I will be honest. I started visiting her because when I
started spending so much time out here, before I moved it, it was bloody cold
out! The leading cause of death among smokers in the winter is hypothermia. So—if
you run the car with the heat on for a while, turn it off, roll down the
window, smoke, and roll the window back up, put the heat back on for a while,
you can turn it off and stay warmer than you’d think.
Then I really enjoyed being there with my grandmother. I can
still smell her hair when I would lean in and kiss her and say, “I love you.

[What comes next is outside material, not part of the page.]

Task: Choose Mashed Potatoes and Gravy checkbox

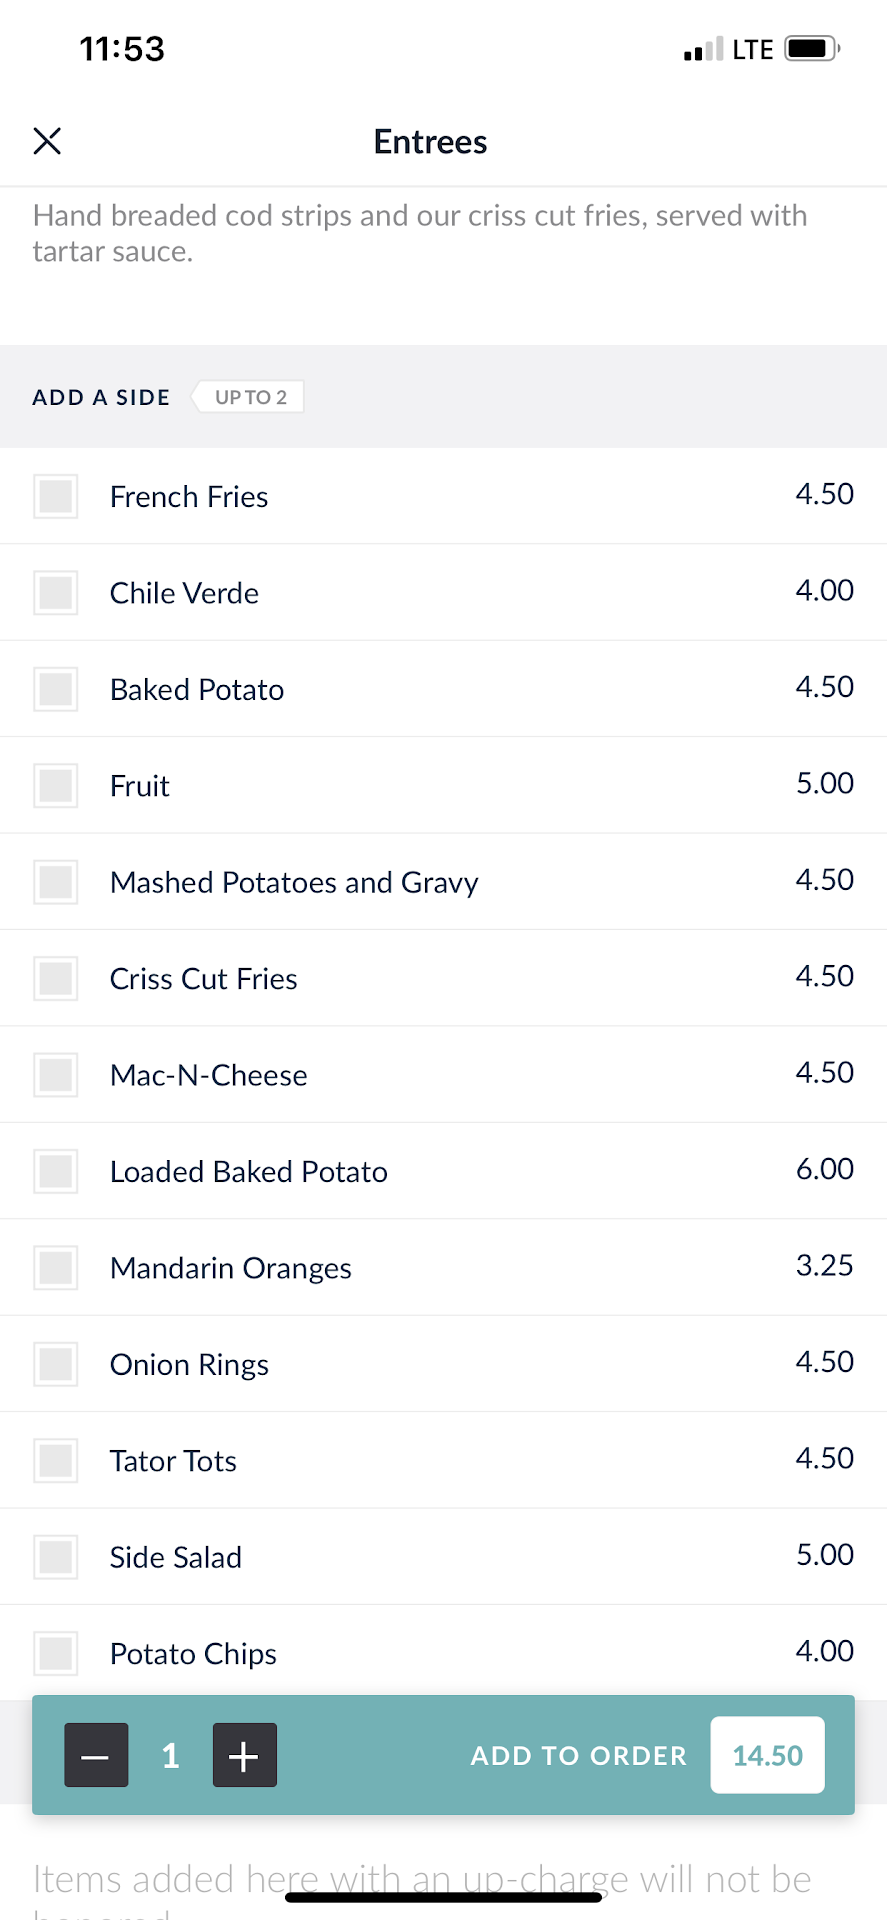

I’m glad I’m here. Goodnight.” Her Time
magazine is still open to the same page as she left it before she made lunch
that day. It was an article on Cuba circa 2012. Her knitting and books are as
they were. Her watch is still on G-Pa’s dresser.
“This too shall pass,” she told me right before my world
fell apart and I started down the path of where I am now: divorced, traumatized,
disabled, jobless, depressed, sometimes hopeless, two nut-house stays in my
past, and an OD to add to my resume. “This too shall pass.” I’m still waiting.
She wouldn’t lie to me.
(General hint: if you take 150 pills, make sure they stay
down, because throwing them up reduces the effect. And, not being alone also
reduces the likelihood of success. And do you research on the pills. I had the
right combo, but not the right situation. Mother Mary didn’t want me. So I must
be here for some reason. Unless God just enjoys torturing my family.)
My ritual: say hello to grandma, say my prayers, rosary,
novena, etc.; read my Kindle, drink my coffee, and over the course of over an
hour allow myself two wonderful, life-worth-living cigarettes.
Yesterday I said my prayers. I was calling on all the
Saints. Let me tell you. St. Jude, Patron Saint of Lost Causes, and I are
tight. And, to his credit—he got me a car. Bless St. Jude. After I said my
prayers, an amber-winged dragonfly flew into my car and lighted on my rosary
hanging from the rearview mirror. I was in awe. Dragonflies are my—the Catholic
way of saying a Spirit-Guide would be my Shorthand Between Me and the Big Guy. My
ink proves it. The dragonfly was still. Of course I fumbled with my phone to take
a picture—BUT I was aware that I needed to live in and stay in the moment. No
picture. The dragonfly flew into the back seat and got trapped in the rear
window. I tumbled into the back seat, phone forgotten, and carefully, oh so
gently held him in my hands. His terrified, beating wings and writhing body
tickled the inside of the hand. I gently got him to the front of the car and
let him fly out the passenger-side door.
I saw God.
Thank you God: Mother Mary; Christ; St. Jude; St. Brigid;
St. Therese; and Archangel Michael. Thank you.
I glimpsed the unfathomable depths of the Infinite.
Smoke ‘em if you got ‘em and God Bless.
PS-I am not proofreading my blog posts yet. Just writing is
a HUGE accomplishment. Thank you St. Brigid.